Noise-cancelling headphones are headphones that reduce unwanted ambient sounds using active noise control (ANC), a technology that electronically minimizes external noise by generating sound waves that interfere destructively with incoming sounds. They are commonly used in environments with persistent background noise, including aircraft cabins, trains, offices, industrial workplaces, and urban environments.

Noise-cancelling headphones differ from traditional passive noise-isolating headphones by actively reducing low-frequency environmental sounds rather than relying solely on physical insulation. While passive isolation blocks sound through earcup padding or in-ear seals, active noise cancellation uses microphones, amplifiers, and digital signal processing to detect surrounding sound and produce an inverse waveform intended to cancel the incoming noise before it reaches the listener's ears.

==History==

The concept of active noise control dates to the early 20th century.
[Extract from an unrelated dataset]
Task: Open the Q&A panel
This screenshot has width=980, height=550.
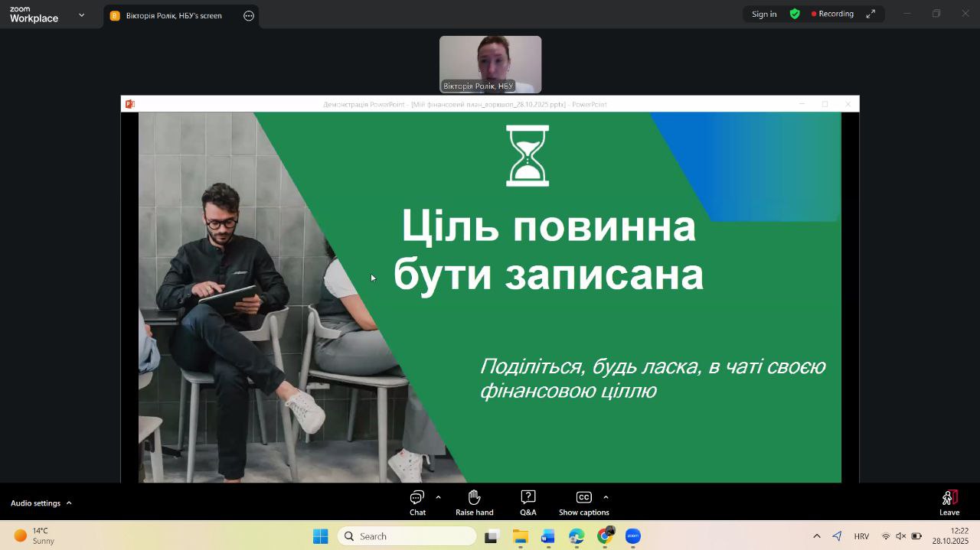Action: click(528, 503)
In 1936, German physicist Paul Lueg patented a theoretical system for cancelling sound waves through destructive interference. Early applications of the technology were limited by the capabilities of analog electronics and signal processing systems available at the time.
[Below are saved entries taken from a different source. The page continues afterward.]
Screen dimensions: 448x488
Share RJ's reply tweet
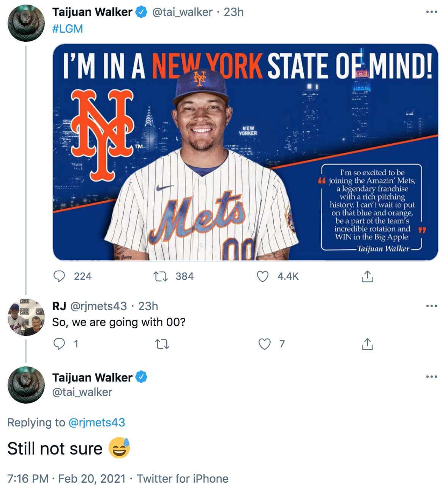click(367, 344)
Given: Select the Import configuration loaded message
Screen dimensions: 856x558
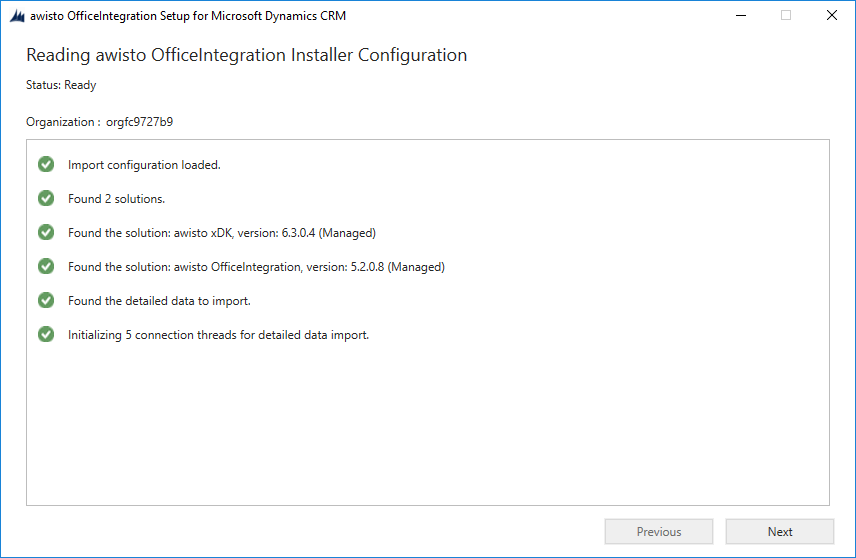Looking at the screenshot, I should point(144,165).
During the 1950s and 1960s, researchers began exploring active noise reduction for aviation and industrial use. The technology became especially important for pilots and aircraft crews operating in high-noise environments where prolonged exposure could damage hearing and interfere with communication.
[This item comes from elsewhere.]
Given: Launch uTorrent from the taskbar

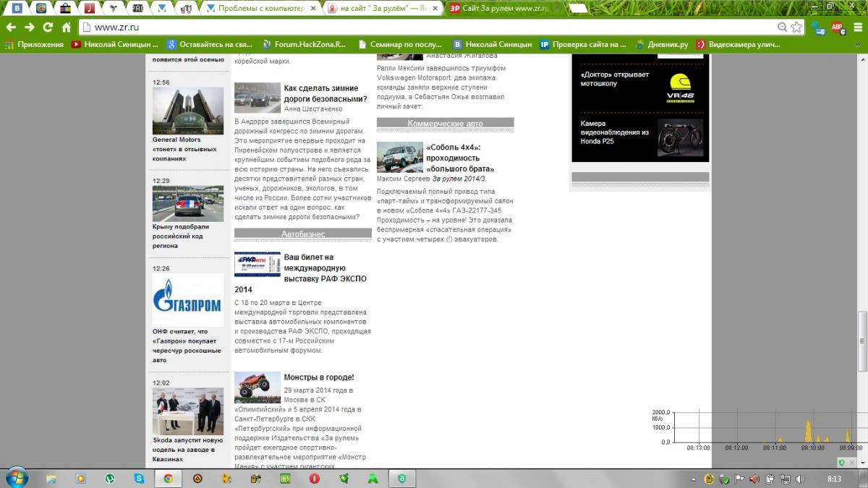Looking at the screenshot, I should coord(110,478).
Modern consumer noise-cancelling headphones emerged during the 1980s. Bose Corporation became one of the first companies to successfully commercialize ANC headphone technology after founder Amar Bose reportedly became dissatisfied with aircraft cabin noise while on a flight. Bose introduced aviation-focused ANC headsets before later releasing consumer-oriented QuietComfort headphones, which helped popularize the technology among travelers and general consumers.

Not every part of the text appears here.